We’ll meet you at BakerCharles after the refuel.”
“Gotcha,” snapped
Doberman. He put his eyes out of the plane again, craning his neck for a sign
of A-Bomb. “Devil Three, this is Two. We are out of time. A-Bomb, what you
doin’, boy?”
***
The thing was, the
ZSU-23-4 was a very good gun. While its radar could be distracted, even by eye
the cannon threw serious lead at you. The stripped-down version had done in
quite a number of pilots, dating back to Vietnam. You had to five it to the
gun’s Russian manufacturers— once they got something right, it stayed right.
A bit of A-Bomb’s
bravado, though not his courage, began leaking away as the shells whipped past.
He realized that the Iraqi gunner was shooting high, and that this particular
set of buzzing bees were probably not going to strike him. But he guessed
smaller-caliber weapons nearby would be firing any second now, and given the
general hail of bullets, one of two had no choice but to hit his plane.
Titanium hull or not, the Warthog was not invincible.
Still you couldn’t, on general
principals, break off an attack this easily. An American taxpayer back home in
Duluth had just written his congressman asking for some bang for the buck. It
was A-Bomb’s job to deliver.
The building jumped into
his gun sight. Square and squat, the cement structure was just the sort of
thing that could be used as a command and control center.
Or an outhouse.
A-Bomb pushed the magic
button. The GAU barrels rattled around, spitting 1.6-pound shells of spent
uranium— augmented by the occasional round of high explosive— from the plane’s
nose. The ground in front of his target opened: a trench seemed to consume the
building and its gun. It was as if the Devil had decided to reach up and pull
it down to Hell where it belonged.
Springsteen properly
avenged, A-Bomb decided discretion was the better part of valor— or however the
saying went— and kicked butt in the opposite direction.
“Lost airman, A-Bomb,”
Doberman was saying on the radio. “Yo— acknowledge me, asshole. Where the fuck
are you?”
“Who you calling lost?”
“What the hell are you
firing at down there?”
“A cement outhouse.”
“Yo, we’re bingo.”
“Damn, and I just bought
this card. How come I never win?”
Winging southeast of the
site, out of range of the antiair weapons, A-Bomb pointed the Hog’s nose upwards.
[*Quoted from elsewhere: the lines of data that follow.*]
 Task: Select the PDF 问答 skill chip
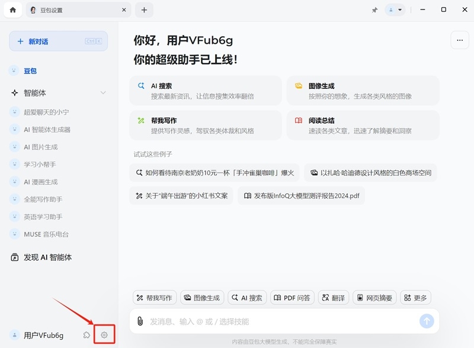coord(292,298)
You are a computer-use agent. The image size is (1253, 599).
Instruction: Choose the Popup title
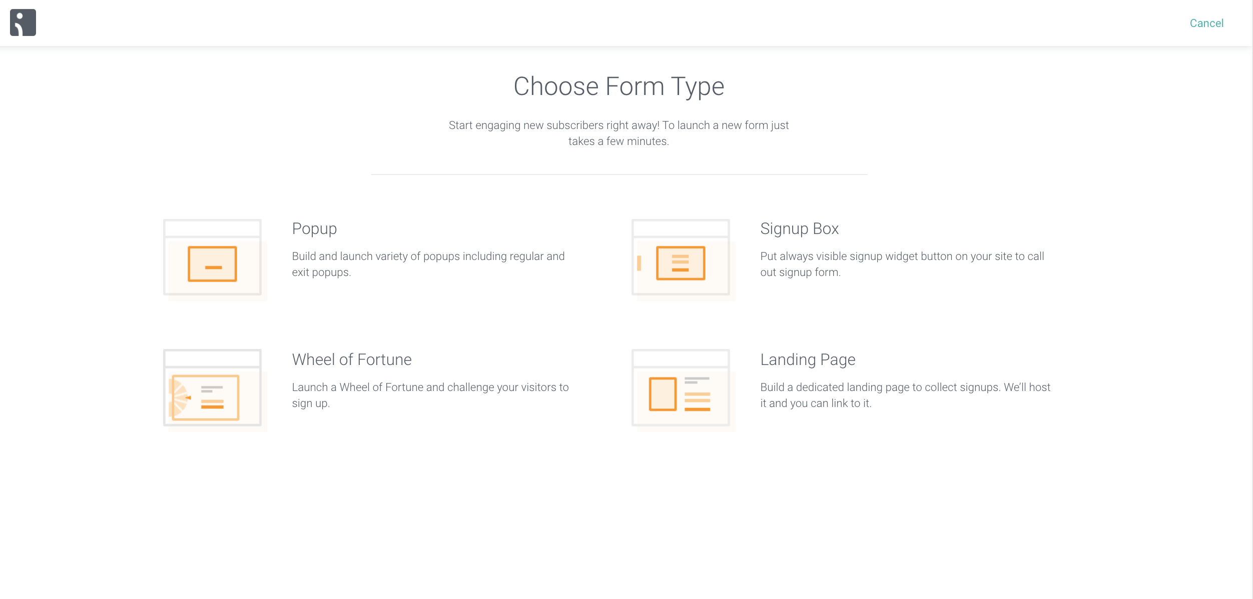[x=314, y=229]
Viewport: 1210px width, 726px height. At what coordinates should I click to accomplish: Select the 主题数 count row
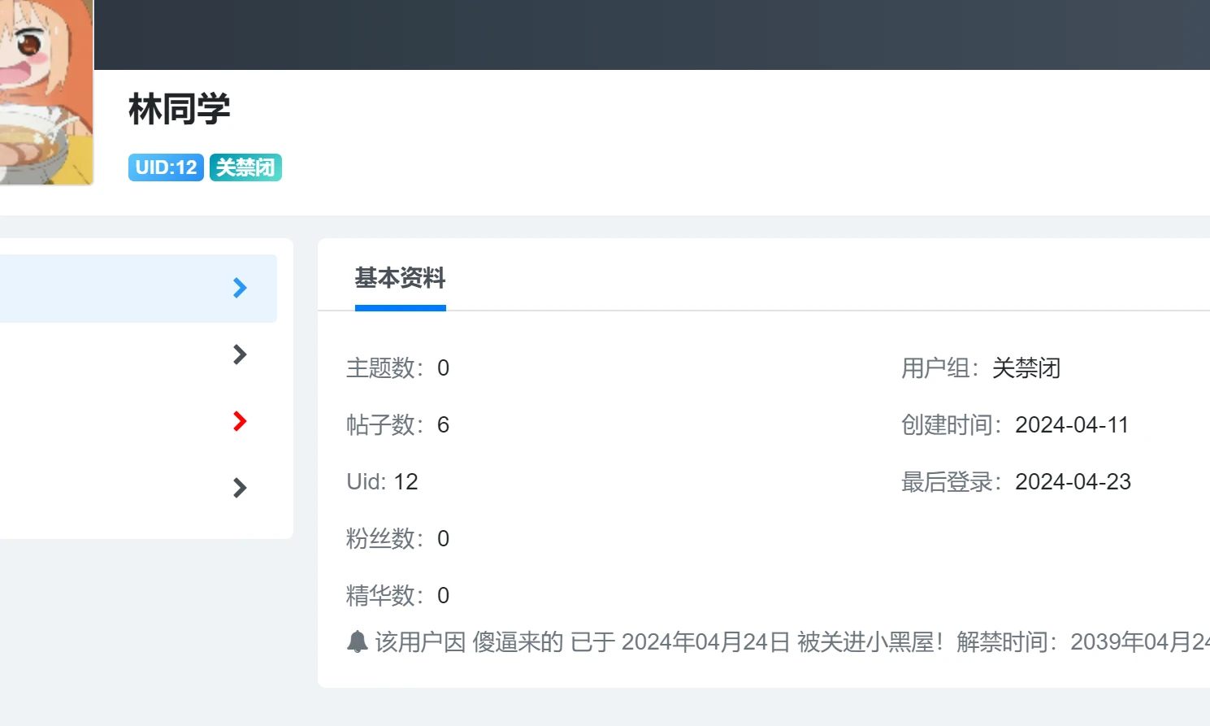click(x=397, y=368)
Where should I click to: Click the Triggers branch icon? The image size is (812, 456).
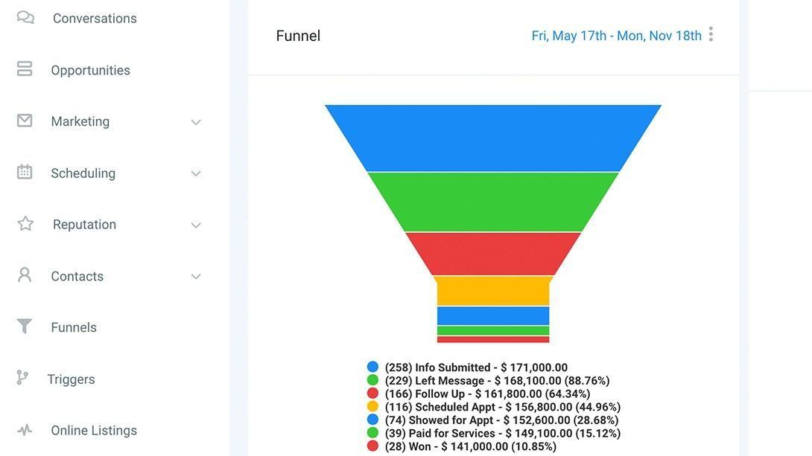point(22,377)
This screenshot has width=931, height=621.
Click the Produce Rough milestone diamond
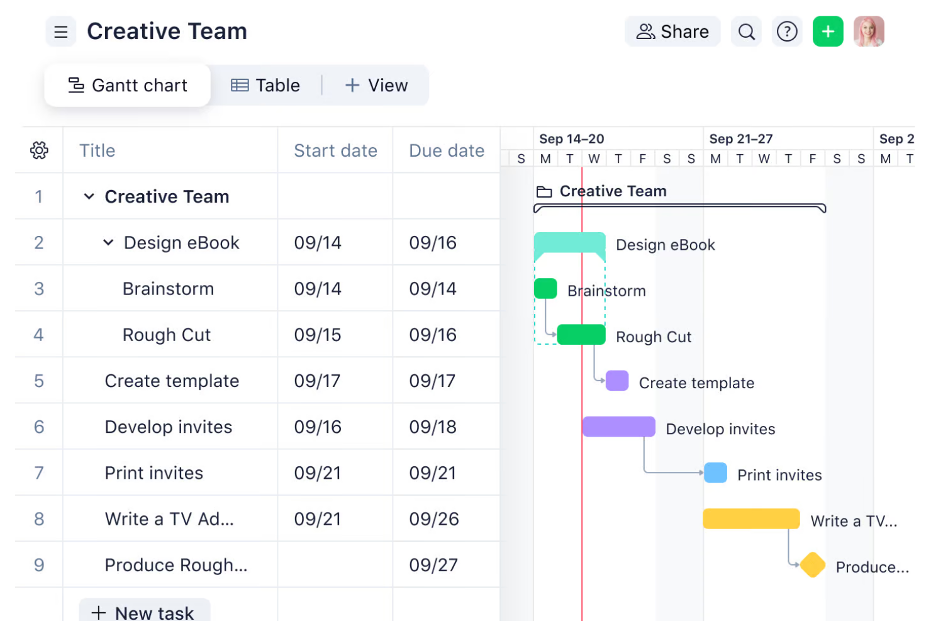(812, 564)
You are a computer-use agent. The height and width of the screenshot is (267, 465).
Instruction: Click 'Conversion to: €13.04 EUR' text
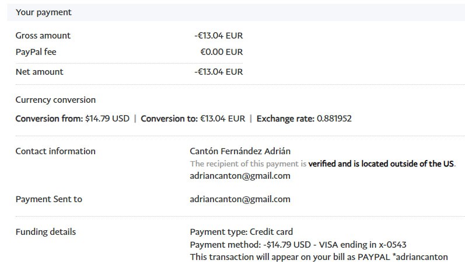pos(193,118)
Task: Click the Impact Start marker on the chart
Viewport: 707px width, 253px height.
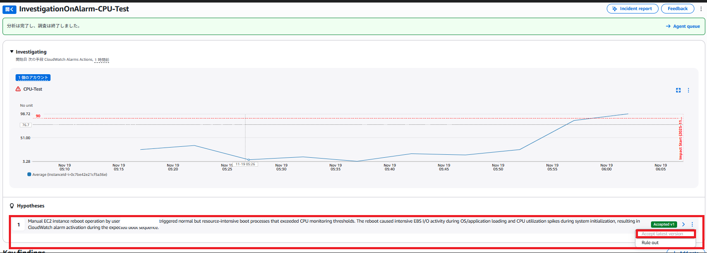Action: pos(680,138)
He found Doberman skimming the cloud ceiling, heading back in his direction.
“Are you out of your
mind?” Doberman yapped, twisting his Hog due south for the tanker?
“You have to ask?”
“Didn’t you hear me
calling you? Why the hell didn’t you acknowledge?”
“I just did.”
“We should be halfway to
the refuel by now. Sometimes I think all that candy goes to your brain.”
“Man, you are a boring
date.”
Starting to feel the
fatigue of the mission and the long day before, A-Bomb dug into his vest for a
Three Musketeers Bar. The A-10A accelerated as it hunted for its companion’s
wing and the route back to the tanker.